The research project is led by J. William Gaynor, MD, a surgeon at CHOP’s Cardiac Center. The team includes Lauren Anton, PhD, Research Assistant Professor of Obstetrics and Gynecology at Penn Medicine, and Sarah Morton, MD, PhD, Assistant Professor of Pediatrics at Harvard Medical School. They plan to conduct metabolomic, transcriptomic, and genetic studies using placenta samples, maternal/cord blood, and exome sequencing to uncover mechanisms behind the response to progesterone therapy in fetuses with HLHS.

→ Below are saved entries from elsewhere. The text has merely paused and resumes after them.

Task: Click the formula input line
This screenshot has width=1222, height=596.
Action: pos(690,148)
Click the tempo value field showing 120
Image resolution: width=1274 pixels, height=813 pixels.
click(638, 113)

“We will study placental, maternal, and fetal samples collected during our recent study to investigate how progesterone may improve placental function and thus survival in fetal HLHS,” said Gaynor. “We will determine how progesterone treatment altered placental cells and will also test whether the infants who had the most benefit from progesterone had a different response compared to those who did not have a benefit.”
The focus of this research is on determining if changes in placental progesterone metabolism are linked mechanistically with fetal and post-natal outcomes in HLHS cases. Additionally, the study will evaluate common genetic variations’ impact on gestational age at birth as well as birthweight and placental weight efficiency in fetal congenital heart disease (CHD). The team also aims to identify transcriptional and cellular impacts of vaginal progesterone therapy.
Researchers hope their findings will transform treatment paradigms for HLHS by enabling clinicians to take potentially lifesaving steps before birth.